──────── GIVEN RECORDS

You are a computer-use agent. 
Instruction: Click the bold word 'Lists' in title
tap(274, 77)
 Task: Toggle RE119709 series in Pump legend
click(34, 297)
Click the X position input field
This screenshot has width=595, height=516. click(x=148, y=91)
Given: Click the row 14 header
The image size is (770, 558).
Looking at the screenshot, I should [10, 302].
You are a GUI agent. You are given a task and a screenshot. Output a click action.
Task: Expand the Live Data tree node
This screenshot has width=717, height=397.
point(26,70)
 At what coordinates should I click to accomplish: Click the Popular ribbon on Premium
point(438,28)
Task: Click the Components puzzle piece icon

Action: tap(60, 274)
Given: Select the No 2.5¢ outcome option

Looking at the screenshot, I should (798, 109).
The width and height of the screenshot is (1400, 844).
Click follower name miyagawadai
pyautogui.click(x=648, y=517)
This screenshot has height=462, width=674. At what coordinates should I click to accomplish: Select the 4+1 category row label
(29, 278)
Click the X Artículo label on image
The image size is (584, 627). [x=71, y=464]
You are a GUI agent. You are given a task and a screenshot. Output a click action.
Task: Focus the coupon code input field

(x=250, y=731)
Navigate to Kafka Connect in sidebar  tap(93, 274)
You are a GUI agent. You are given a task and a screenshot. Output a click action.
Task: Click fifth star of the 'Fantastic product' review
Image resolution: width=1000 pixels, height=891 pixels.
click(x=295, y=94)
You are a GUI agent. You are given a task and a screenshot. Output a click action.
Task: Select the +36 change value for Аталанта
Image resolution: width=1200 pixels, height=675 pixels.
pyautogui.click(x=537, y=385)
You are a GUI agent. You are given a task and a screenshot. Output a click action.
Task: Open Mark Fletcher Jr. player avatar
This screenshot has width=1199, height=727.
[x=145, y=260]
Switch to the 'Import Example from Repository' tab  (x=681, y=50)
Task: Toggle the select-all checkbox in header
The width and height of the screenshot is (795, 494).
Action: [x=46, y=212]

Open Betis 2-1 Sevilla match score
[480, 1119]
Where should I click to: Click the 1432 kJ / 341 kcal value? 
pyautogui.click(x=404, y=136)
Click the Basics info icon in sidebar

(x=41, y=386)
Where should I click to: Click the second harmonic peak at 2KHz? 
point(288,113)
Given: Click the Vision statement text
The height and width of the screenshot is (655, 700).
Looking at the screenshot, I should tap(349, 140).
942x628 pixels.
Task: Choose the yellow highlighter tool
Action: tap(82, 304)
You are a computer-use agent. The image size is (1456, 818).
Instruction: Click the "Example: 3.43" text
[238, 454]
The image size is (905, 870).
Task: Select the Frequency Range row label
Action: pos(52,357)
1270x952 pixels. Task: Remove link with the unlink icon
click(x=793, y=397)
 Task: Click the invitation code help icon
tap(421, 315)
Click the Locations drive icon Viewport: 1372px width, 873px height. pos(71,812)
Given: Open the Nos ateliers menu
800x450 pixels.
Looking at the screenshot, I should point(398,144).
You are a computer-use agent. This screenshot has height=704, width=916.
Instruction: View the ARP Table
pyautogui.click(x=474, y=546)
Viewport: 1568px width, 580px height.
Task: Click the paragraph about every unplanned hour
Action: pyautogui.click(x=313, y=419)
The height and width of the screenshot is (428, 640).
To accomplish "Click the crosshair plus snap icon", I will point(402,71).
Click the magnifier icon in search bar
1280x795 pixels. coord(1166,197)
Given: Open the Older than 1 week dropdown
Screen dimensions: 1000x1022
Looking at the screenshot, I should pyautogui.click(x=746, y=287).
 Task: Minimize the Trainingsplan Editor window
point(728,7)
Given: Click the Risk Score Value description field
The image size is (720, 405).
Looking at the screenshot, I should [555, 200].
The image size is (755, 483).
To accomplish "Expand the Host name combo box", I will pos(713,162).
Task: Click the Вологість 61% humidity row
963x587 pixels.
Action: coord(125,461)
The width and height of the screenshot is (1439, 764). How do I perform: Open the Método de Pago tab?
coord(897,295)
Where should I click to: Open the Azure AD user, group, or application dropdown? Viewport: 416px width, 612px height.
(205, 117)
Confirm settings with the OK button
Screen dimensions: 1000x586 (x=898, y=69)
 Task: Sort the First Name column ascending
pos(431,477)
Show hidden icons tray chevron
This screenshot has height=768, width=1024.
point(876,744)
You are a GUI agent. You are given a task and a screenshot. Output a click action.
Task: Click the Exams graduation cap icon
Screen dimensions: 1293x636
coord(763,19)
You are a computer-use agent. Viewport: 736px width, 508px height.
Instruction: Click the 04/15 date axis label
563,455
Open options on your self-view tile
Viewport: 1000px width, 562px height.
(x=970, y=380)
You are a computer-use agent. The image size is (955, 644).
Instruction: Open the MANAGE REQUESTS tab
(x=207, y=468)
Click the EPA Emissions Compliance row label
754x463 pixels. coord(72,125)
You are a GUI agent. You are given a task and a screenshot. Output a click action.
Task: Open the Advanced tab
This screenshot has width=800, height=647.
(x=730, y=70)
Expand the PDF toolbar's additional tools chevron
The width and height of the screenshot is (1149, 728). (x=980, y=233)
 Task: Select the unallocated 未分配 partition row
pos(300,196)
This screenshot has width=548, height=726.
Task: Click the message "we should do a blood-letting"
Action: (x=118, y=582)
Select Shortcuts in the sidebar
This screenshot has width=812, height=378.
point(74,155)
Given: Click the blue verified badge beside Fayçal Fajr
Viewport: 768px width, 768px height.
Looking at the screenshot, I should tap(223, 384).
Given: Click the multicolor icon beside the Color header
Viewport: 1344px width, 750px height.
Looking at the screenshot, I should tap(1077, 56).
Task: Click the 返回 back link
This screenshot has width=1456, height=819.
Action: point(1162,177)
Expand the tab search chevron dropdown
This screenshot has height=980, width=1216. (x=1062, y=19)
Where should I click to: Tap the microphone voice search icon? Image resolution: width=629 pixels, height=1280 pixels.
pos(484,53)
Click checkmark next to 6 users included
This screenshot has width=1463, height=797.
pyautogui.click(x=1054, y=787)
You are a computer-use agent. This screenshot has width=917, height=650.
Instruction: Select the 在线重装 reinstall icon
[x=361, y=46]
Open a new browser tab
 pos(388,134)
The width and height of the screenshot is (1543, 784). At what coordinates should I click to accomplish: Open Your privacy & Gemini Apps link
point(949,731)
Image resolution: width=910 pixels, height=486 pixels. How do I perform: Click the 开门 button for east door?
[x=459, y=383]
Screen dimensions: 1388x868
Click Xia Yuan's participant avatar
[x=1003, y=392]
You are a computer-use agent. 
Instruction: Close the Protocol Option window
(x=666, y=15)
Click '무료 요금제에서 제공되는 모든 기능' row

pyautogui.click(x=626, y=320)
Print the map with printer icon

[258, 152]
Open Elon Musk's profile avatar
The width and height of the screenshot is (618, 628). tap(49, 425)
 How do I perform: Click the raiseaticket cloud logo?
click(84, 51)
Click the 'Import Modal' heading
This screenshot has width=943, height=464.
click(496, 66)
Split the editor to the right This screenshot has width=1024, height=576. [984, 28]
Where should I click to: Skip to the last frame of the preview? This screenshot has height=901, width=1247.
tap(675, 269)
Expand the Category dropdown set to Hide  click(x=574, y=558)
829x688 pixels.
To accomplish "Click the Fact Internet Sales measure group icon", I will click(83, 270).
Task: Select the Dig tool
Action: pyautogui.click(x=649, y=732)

────────────────

◆ WHAT IS REQUIRED: Please return all lines above in which the string "computer" is found.

◆ RESPONSE BELOW:
You are a computer-use agent. 
You are a computer-use agent. The image size is (1456, 818).
You are a computer-use agent. This screenshot has height=704, width=916.
You are a computer-use agent. Viewport: 736px width, 508px height.
You are a computer-use agent. The image size is (955, 644).
You are a computer-use agent. This screenshot has width=917, height=650.
You are a computer-use agent. 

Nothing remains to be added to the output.